Aim: Which lines in the rows below contain the word "link"? List every one of them in full.

Task inputs:
******************************

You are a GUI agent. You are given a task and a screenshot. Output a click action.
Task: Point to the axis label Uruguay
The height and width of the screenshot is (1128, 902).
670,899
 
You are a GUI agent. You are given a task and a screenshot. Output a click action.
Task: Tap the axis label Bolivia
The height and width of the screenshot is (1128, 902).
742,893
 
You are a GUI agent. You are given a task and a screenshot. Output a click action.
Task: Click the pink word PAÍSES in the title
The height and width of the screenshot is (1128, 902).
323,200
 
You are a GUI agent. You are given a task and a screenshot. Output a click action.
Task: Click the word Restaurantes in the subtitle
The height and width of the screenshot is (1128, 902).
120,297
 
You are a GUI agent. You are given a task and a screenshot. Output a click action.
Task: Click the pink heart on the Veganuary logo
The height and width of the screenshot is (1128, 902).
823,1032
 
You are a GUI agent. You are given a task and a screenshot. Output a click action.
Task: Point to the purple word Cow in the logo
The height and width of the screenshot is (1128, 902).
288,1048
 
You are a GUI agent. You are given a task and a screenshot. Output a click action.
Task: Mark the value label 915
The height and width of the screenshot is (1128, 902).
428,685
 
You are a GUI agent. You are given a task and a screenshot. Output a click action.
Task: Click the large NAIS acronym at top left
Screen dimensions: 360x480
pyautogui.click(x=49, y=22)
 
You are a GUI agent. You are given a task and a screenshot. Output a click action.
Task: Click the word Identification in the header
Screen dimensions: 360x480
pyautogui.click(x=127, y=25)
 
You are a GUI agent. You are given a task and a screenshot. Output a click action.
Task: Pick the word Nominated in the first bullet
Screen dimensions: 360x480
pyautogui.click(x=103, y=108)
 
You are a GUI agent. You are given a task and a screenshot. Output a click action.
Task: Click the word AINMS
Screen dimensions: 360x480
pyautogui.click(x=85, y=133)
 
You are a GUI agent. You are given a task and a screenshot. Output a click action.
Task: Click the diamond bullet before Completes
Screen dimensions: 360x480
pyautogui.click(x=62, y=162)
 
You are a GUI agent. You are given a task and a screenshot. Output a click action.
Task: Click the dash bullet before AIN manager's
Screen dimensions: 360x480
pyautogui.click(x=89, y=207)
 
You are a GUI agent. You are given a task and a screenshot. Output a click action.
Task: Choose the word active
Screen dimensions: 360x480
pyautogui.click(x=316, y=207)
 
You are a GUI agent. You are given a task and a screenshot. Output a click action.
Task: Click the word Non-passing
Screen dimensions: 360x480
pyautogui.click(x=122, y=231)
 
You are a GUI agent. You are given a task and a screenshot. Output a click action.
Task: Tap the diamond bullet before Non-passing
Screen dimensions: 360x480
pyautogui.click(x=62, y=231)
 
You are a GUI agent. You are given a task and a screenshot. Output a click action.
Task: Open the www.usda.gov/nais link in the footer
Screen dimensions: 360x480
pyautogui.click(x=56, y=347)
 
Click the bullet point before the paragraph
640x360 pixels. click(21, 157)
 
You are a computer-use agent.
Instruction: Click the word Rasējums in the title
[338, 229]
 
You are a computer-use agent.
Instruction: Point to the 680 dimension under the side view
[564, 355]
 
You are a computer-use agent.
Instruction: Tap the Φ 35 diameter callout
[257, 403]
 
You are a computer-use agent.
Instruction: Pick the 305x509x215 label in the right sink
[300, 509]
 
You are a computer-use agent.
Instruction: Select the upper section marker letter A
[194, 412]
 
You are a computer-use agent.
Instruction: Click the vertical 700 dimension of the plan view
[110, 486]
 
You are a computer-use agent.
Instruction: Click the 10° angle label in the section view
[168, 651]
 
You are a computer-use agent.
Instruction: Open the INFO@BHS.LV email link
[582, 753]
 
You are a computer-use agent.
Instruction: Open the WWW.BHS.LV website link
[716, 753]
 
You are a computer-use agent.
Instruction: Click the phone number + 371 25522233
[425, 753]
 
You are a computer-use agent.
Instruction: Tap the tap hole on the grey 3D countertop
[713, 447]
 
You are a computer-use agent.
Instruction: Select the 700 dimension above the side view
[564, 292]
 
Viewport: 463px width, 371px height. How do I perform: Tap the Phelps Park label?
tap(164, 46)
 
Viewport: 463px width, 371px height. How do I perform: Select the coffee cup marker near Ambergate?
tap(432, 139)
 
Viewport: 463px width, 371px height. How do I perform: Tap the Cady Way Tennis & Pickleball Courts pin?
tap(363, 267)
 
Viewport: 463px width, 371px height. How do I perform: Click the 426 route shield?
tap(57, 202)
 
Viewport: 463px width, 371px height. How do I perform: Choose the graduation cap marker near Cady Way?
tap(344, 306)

******************************

Output for this task:
Task: Open the www.usda.gov/nais link in the footer
Instruction: Open the INFO@BHS.LV email link
Instruction: Open the WWW.BHS.LV website link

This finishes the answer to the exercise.